Effect of Ion Irradiation on the Corrosion of 304SS in PWR Simulated Water Chemistry: Fu-Yun Tsai1; Ryan Schoell1; Khalid Hattar2; Djamel Kaoumi1; 1North Carolina State University; 2Sandia National Laboratories
    A study on the effects of ion irradiated microstructure on corrosion of 304SS in simulated Pressurized Water nuclear Reactor conditions was conducted. Coupons of 304SS were irradiated with 10 MeV Au ions to 10 displacements per atom on average over 1 μm thickness below surface. Corrosion was conducted in a recirculating autoclave in simulated PWR primary water condition (325 ℃, 2200 psi, 30 cc H2/kg of H2O at STP) for a total of 6 weeks and samples were investigated at intervals of about 7 days. Transmission Electron Microscopy (TEM) of cross-sectional samples was used to study the oxide formation through diffraction analysis and kinetics through oxide-thickness measurements in both irradiated and non-irradiated regions. Results showed differences in oxide depth and shape between irradiated and non-irradiated regions although the oxide phases were similar. A discussion was conducted to substantiate the effects of irradiation.


Material Degradation Pathways of UO2 under Oxygen, Humidity, and Temperature Probed by XAFS: Juejing Liu1; Aiping Chen2; Joanne Stubbs3; Peter Eng3; Hongwu Xu2; Steven Conradson1; Xiaofeng Guo1; 1Washington State University; 2Los Alamos National Laboratory; 3University of Chicago
    UO2 is the major component material for nuclear fuel rods for LWR or PWR. Understanding uranium oxide – water interfacial structures and chemical reactions are critical for addressing a wide range of high-profile issues in the nuclear fuel cycle, related to reactor fuel safety and geological disposal. Herein, we performed glazing incident X-ray absorption fine structure to probe changes of lattice structures of UO2 thin films under various humidity, oxygen level, and temperature conditions. Our preliminary results show that the UO2 lattice is distorted even in low humidity. Increasing humidity introduces two or three extra O atoms in the interstitial site (2.4~2.8 Å from U), suggesting the gradual formation of non-stoichiometric UO2+x or U4O9. This study provided an insight into the potential impacts of external conditions on UO2 from the atomic scale, which helped unveil all possible material degradation pathways.

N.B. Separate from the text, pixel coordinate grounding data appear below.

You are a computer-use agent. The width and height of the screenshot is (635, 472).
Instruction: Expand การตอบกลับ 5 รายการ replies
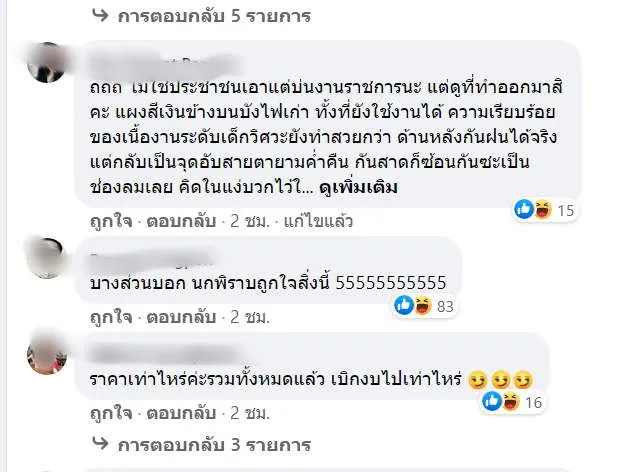click(x=214, y=16)
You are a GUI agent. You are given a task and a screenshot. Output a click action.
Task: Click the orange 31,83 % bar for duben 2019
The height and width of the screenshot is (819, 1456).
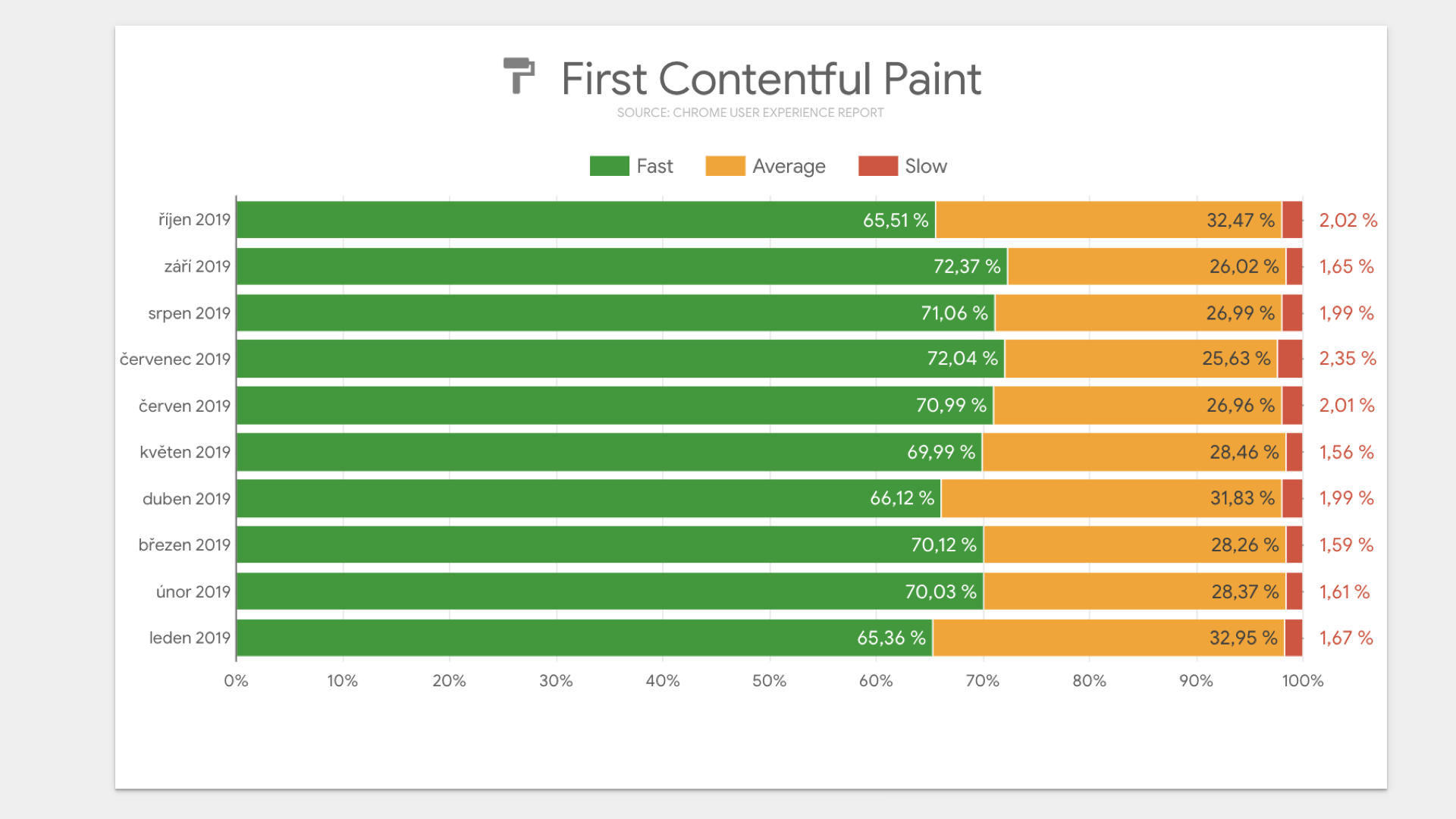point(1111,498)
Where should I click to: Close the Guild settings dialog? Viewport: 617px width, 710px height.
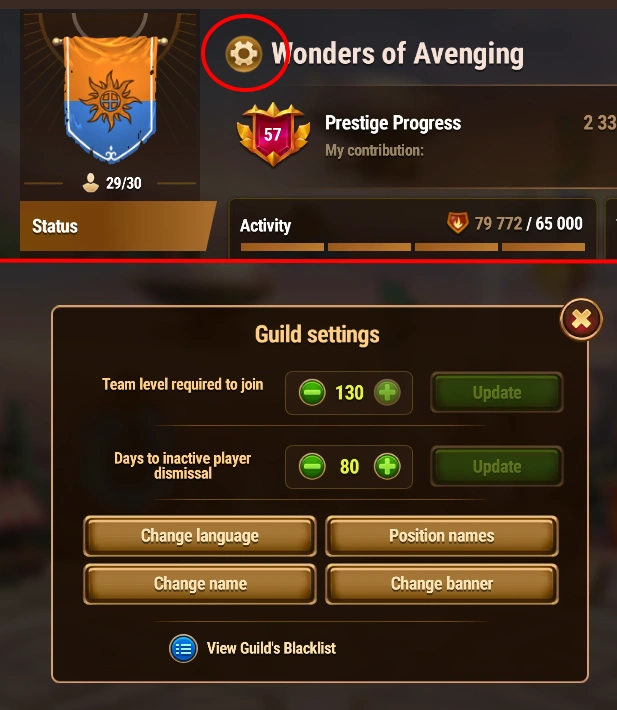[581, 319]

Deep Learning Pipeline for Cavity Segmentation in Transmission Electron Microscopy: Chun Yin Wong1; Xing Wang2; Zhe Fan3; Karren More4; Sergei Kalinin4; Maxim Ziatdinov4; 1University of Tennessee, Knoxville; 2The Pennsylvania State University, Oak Ridge National Laboratory; 3Lamar University, Oak Ridge National Laboratory; 4Oak Ridge National Laboratory
    A physics-informed deep learning (DL) pipeline is proposed to perform cavity segmentation in transmission electron microscopy (TEM) images of irradiated concentrated solid solution alloy (CSA) systems. Irradiation-induced cavities threaten the mechanical integrity of structural materials in nuclear reactors and CSAs, particularly high entropy alloys, have shown to resist cavity growth. The challenge of measuring large numbers of cavities can be overcome by automated analyses yet traditional machine learning (ML) methods are inadequate. The proposed DL pipeline outperforms traditional ML algorithms by incorporating ensemble learning in the pixelwise identification of cavities. Cavity dynamics are incorporated via computer vision techniques—Laplacian of Gaussian and Hough Transform—to measure the cavities. The DL pipeline achieved an intersection-over-union of 0.80 and overlapping cavities were individually identified. The cavities were identified instantaneously and only five images were labeled for training. The success of the DL pipeline paves the way for automated microscopy experiments in the future.